-- Provided entries follows --

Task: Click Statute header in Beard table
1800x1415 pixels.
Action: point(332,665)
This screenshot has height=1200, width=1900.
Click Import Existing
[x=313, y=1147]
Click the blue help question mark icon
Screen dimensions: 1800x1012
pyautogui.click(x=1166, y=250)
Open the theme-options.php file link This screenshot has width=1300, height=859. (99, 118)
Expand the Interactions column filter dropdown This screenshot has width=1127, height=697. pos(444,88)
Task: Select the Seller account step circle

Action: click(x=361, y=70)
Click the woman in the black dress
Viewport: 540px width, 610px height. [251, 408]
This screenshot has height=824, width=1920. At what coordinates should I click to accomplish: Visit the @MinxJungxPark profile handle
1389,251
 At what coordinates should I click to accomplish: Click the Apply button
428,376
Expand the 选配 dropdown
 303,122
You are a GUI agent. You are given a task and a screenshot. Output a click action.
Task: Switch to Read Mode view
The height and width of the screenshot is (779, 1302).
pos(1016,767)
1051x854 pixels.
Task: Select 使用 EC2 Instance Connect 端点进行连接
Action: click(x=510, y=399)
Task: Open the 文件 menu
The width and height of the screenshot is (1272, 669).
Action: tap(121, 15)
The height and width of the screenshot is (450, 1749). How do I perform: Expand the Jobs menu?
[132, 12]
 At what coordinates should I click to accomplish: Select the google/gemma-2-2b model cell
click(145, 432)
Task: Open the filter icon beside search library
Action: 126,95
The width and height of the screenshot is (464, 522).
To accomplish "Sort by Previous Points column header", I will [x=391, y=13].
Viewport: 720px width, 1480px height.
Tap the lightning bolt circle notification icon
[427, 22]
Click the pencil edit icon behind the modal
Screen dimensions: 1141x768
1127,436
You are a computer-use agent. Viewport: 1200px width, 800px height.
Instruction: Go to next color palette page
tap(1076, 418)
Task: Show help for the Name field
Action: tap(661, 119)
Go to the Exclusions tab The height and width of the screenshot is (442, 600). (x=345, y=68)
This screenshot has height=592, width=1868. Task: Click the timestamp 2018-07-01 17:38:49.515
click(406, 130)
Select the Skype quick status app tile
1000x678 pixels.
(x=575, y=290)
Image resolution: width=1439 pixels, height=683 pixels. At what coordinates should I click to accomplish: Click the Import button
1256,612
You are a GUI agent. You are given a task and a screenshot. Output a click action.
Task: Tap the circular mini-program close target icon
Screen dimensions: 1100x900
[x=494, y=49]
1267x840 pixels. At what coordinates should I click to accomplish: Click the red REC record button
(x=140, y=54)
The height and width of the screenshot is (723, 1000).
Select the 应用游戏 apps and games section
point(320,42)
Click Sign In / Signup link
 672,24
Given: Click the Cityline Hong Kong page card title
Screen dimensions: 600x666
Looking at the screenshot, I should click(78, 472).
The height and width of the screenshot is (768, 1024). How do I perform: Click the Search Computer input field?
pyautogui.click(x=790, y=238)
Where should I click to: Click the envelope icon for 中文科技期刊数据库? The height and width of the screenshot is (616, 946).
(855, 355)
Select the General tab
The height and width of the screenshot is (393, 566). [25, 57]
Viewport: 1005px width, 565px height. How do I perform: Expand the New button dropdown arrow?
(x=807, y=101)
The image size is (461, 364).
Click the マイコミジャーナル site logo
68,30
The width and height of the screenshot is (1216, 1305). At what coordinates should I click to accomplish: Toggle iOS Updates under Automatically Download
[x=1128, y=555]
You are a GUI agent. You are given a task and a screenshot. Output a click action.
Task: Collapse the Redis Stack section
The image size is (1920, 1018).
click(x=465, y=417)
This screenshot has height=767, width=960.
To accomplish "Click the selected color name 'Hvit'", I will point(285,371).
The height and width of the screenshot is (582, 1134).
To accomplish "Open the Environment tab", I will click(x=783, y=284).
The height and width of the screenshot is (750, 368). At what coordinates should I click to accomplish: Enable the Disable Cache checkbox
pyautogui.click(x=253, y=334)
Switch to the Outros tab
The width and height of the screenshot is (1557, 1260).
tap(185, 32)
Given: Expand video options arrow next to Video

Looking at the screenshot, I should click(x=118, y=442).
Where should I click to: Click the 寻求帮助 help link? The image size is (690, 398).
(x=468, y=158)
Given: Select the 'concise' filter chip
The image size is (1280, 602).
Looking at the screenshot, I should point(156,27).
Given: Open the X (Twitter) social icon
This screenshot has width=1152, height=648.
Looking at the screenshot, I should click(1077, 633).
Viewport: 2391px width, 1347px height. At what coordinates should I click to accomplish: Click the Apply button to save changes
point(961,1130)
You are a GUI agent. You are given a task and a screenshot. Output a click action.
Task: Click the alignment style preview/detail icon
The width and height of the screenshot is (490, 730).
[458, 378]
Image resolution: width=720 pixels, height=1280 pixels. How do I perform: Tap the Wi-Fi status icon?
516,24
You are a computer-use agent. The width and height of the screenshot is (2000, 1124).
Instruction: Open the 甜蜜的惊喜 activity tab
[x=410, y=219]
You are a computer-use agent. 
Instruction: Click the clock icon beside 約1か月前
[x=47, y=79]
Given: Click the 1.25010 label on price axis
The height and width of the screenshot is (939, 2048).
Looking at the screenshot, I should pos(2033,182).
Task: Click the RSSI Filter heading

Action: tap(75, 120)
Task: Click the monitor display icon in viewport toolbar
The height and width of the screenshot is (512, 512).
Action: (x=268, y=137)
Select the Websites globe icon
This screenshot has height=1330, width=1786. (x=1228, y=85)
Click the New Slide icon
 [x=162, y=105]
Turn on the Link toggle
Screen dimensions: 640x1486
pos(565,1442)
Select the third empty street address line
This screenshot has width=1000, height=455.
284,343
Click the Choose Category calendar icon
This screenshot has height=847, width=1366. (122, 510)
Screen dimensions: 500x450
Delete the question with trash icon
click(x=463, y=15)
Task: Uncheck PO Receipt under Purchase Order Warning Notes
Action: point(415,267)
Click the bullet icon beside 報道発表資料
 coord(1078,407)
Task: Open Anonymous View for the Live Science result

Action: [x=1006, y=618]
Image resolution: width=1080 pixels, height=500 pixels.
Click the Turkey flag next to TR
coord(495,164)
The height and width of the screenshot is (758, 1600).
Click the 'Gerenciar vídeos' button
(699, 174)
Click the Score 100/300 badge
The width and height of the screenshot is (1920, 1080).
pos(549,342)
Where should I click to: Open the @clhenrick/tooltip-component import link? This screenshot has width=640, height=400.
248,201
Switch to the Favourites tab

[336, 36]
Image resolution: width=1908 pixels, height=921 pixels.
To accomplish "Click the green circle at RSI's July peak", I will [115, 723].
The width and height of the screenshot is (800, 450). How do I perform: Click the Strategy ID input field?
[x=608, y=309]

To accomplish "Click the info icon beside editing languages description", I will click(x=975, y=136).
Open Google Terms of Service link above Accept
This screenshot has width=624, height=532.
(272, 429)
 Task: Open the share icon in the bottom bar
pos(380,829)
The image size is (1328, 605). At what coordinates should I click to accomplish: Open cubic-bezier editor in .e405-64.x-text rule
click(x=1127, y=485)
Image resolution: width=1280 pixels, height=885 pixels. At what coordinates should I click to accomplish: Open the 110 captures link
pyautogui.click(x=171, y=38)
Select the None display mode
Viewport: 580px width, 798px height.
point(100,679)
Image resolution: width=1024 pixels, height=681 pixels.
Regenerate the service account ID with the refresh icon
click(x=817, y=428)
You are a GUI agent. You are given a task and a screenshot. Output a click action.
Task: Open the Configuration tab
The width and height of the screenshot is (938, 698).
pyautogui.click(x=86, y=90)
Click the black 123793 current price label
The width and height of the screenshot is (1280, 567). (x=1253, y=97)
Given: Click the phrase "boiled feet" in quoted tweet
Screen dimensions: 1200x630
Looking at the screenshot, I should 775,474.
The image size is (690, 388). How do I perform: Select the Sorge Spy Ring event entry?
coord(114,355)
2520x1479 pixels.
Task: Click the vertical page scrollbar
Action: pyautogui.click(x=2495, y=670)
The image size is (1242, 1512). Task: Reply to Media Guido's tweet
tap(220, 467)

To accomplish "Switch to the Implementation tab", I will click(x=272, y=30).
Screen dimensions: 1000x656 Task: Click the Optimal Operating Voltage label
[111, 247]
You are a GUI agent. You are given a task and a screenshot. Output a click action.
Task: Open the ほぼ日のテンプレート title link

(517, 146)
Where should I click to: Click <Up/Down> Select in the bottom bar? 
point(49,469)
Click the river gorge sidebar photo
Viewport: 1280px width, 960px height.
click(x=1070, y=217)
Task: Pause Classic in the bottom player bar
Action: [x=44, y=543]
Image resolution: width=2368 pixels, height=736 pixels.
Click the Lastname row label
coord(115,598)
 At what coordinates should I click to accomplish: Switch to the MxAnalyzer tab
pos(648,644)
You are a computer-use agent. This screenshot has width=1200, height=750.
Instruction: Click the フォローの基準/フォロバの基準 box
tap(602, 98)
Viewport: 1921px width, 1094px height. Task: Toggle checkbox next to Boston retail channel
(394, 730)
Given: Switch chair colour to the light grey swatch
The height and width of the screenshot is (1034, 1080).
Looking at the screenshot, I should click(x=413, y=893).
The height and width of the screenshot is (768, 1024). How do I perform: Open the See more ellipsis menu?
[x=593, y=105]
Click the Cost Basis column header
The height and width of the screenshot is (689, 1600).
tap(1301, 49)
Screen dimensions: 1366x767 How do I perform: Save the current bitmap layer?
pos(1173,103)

-- Provided entries concluded --

Every line above from the line with "This screenshot has height=1200, width=1900." to the line with "Select the Skype quick status app tile", inclusive, must be returned exactly; no other line belongs in the reply.

This screenshot has height=1200, width=1900.
Click Import Existing
[x=313, y=1147]
Click the blue help question mark icon
Screen dimensions: 1800x1012
pyautogui.click(x=1166, y=250)
Open the theme-options.php file link This screenshot has width=1300, height=859. (99, 118)
Expand the Interactions column filter dropdown This screenshot has width=1127, height=697. pos(444,88)
Task: Select the Seller account step circle

Action: click(x=361, y=70)
Click the woman in the black dress
Viewport: 540px width, 610px height. [251, 408]
This screenshot has height=824, width=1920. At what coordinates should I click to accomplish: Visit the @MinxJungxPark profile handle
1389,251
 At what coordinates should I click to accomplish: Click the Apply button
428,376
Expand the 选配 dropdown
 303,122
You are a GUI agent. You are given a task and a screenshot. Output a click action.
Task: Switch to Read Mode view
The height and width of the screenshot is (779, 1302).
pos(1016,767)
1051x854 pixels.
Task: Select 使用 EC2 Instance Connect 端点进行连接
Action: click(x=510, y=399)
Task: Open the 文件 menu
The width and height of the screenshot is (1272, 669).
Action: tap(121, 15)
The height and width of the screenshot is (450, 1749). How do I perform: Expand the Jobs menu?
[132, 12]
 At what coordinates should I click to accomplish: Select the google/gemma-2-2b model cell
click(145, 432)
Task: Open the filter icon beside search library
Action: 126,95
The width and height of the screenshot is (464, 522).
To accomplish "Sort by Previous Points column header", I will [x=391, y=13].
Viewport: 720px width, 1480px height.
Tap the lightning bolt circle notification icon
[427, 22]
Click the pencil edit icon behind the modal
Screen dimensions: 1141x768
1127,436
You are a computer-use agent. Viewport: 1200px width, 800px height.
Instruction: Go to next color palette page
tap(1076, 418)
Task: Show help for the Name field
Action: tap(661, 119)
Go to the Exclusions tab The height and width of the screenshot is (442, 600). (x=345, y=68)
This screenshot has height=592, width=1868. Task: Click the timestamp 2018-07-01 17:38:49.515
click(406, 130)
Select the Skype quick status app tile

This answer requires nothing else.